Your task. Begin at the line containing "Given: Click the CLASSIFICATION title" in the entries below and end at the line containing "You are a computer-use agent. The"; transcribe that range exactly and nothing outside it.

(Saved data entries)
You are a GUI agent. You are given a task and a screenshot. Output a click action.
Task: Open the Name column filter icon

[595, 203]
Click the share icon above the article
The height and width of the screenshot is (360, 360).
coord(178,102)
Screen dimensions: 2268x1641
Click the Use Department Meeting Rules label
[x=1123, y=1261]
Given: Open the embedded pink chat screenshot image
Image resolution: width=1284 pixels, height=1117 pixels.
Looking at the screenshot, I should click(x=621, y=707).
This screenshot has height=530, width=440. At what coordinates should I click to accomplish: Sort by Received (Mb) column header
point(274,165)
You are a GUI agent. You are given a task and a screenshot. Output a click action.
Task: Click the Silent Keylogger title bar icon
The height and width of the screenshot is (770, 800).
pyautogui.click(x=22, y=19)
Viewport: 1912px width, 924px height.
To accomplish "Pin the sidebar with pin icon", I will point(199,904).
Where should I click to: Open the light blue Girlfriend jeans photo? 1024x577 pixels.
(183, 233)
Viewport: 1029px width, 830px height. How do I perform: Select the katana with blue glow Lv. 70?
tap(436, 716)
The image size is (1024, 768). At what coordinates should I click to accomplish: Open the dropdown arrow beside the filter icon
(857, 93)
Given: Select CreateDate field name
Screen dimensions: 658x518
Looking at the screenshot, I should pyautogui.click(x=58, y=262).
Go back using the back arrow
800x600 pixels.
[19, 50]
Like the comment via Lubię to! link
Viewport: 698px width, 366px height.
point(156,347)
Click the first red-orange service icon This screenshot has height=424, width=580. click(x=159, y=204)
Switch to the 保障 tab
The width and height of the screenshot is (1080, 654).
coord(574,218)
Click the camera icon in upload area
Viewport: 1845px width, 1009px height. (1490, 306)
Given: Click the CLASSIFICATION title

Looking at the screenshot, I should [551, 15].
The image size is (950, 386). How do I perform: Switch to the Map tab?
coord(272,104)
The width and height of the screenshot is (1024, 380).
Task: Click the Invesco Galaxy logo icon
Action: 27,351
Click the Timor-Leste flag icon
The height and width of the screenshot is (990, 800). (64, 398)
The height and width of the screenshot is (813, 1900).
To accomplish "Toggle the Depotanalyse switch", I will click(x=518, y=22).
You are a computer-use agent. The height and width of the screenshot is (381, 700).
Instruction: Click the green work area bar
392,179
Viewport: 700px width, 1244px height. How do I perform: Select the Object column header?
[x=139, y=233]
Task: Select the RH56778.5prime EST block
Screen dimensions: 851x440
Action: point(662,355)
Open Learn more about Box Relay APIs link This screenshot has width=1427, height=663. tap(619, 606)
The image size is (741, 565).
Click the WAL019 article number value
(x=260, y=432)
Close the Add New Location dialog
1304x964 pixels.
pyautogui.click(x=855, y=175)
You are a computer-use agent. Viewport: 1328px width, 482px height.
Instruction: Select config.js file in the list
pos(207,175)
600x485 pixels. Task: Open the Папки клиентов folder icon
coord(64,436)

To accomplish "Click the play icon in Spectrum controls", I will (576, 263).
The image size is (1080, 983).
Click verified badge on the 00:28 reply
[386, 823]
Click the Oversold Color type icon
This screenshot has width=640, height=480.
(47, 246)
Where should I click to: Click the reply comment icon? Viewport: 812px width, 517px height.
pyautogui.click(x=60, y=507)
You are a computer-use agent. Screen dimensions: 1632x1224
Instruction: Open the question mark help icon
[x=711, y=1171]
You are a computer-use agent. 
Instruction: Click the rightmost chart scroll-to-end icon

Response to this exercise.
Given: Click the CLASSIFICATION title

Looking at the screenshot, I should [551, 15].
The image size is (950, 386). How do I perform: Switch to the Map tab?
coord(272,104)
The width and height of the screenshot is (1024, 380).
Task: Click the Invesco Galaxy logo icon
Action: 27,351
Click the Timor-Leste flag icon
The height and width of the screenshot is (990, 800). (64, 398)
The height and width of the screenshot is (813, 1900).
To accomplish "Toggle the Depotanalyse switch", I will click(x=518, y=22).
You are a computer-use agent. The height and width of the screenshot is (381, 700).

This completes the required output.